Sur quoi, le garçon prit le bras de Emmett et l'entraîna avec lui. A contrecœur, Emmett le suivit dans la pièce grise et décrépite, si pauvrement meublée, qui tenait lieu de salon. Par la fenêtre délabrée, il aperçut la haie maigrichonne et hirsute qui séparait son terrain du jardin quasiment abandonné des Mc Carty. La taille imposante de sa maison et sa proximité suffisaient à bloquer le soleil, plongeant la pièce dans la pénombre.

— Voilà Passe Muraille ! annonça Criss. Perché sur le vaisselier.

Au sommet d'un meuble massif, un gros chat tigré était en effet allongé, une patte de devant pendant de chaque côté du montant de bois, et le menton appuyé sur l'étagère. Ses oreilles portaient les vestiges de combats anciens, et une inquiétante lueur verte filtrait entre ses paupières mi-closes.

— C'est son poste d'observation, expliqua Ben. Il s'installe aussi en haut des placards, dans la cuisine. Il aime tout contrôler.

— Passe Muraille voit tout et sait tout ! renchérit Criss.

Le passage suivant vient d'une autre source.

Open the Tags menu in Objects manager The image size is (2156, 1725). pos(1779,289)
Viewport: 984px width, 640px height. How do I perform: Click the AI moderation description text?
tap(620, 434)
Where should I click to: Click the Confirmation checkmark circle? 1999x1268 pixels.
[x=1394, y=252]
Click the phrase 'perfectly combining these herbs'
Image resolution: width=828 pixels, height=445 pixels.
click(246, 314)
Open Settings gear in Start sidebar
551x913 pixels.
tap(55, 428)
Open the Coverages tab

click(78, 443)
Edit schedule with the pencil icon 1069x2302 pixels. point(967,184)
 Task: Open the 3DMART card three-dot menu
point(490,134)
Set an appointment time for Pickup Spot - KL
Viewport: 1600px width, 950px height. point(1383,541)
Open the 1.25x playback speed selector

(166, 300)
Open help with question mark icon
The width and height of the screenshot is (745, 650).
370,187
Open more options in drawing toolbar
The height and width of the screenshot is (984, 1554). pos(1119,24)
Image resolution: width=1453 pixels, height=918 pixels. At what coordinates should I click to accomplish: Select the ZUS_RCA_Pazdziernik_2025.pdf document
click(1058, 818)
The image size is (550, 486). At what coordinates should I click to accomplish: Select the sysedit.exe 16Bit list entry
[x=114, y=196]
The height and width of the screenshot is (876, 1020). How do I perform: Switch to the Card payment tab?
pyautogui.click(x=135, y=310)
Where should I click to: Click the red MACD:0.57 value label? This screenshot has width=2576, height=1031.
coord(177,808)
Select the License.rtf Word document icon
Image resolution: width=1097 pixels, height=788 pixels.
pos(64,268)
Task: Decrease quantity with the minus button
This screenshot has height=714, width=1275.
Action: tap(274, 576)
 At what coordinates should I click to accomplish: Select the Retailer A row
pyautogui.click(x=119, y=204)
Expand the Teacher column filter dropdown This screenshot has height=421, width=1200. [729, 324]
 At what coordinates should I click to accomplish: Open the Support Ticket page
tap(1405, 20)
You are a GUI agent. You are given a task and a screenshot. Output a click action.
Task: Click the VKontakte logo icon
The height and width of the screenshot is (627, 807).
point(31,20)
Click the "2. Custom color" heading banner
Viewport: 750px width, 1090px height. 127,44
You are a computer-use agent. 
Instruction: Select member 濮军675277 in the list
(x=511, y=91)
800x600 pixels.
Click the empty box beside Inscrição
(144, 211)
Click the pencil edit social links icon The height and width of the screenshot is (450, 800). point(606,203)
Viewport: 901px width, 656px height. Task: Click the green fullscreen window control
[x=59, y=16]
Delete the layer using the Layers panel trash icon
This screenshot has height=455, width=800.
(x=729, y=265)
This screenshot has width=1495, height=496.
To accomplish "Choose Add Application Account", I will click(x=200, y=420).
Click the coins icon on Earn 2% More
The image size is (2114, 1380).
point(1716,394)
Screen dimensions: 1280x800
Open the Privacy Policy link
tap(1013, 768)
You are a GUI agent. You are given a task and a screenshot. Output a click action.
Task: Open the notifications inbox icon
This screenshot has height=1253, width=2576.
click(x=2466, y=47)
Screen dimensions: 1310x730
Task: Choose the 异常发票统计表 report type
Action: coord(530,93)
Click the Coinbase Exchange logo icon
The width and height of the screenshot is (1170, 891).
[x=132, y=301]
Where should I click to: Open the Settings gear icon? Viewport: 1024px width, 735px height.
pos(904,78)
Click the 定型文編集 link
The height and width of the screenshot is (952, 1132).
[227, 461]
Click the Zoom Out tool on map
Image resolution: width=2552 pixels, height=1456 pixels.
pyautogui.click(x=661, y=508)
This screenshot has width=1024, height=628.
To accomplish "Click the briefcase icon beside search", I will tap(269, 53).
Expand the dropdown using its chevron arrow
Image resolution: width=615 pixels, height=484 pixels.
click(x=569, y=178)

Le frère et la sœur rirent ensemble, comme s'ils partageaient une plaisanterie privée et incompréhensible au commun des mortels. Emmett se sentit rejeté et, de nouveau, il n'eut plus qu'une envie : fuir cet endroit impossible qui lui semblait sorti tout droit d'un film d'Hitchcock !
Au même moment, le cri perçant d'un bébé déchira l'air, et il prit ses jambes à son cou. Pas question qu'on l'entraîne à l'étage pour lui faire admirer un nouveau-né vagissant ! Tandis qu'il dégringolait les marches du porche, il lança par-dessus son épaule :

— Si vous décidez de venir au pique-nique, je vous verrai demain.

C'était une façon plus que cavalière de prendre congé, et il en était conscient. Le frère et la sœur Mc Carty penseraient sans doute qu'il se fichait éperdument qu'ils viennent ou non, et ils auraient raison !
Alors qu'il montait dans sa voiture, Emmett tira son mouchoir de sa poche et s'épongea le front. « Non, songea-t-il. Ce n'est pas vrai. Je ne m'en fiche pas ! » Car s'ils venaient, ils verraient ce que son frère Jasper avait si justement baptisé une mémorable bacchanale. Or il n'avait aucune envie que les jumeaux fussent témoins de ces frasques indécentes. Curieux, tout de même. Lui qui se croyait blasé et cynique, voilà qu'il éprouvait le besoin étrange de protéger Criss et son frère, parce qu'ils avaient l'air si naïfs, et si jeunes, et si innocents.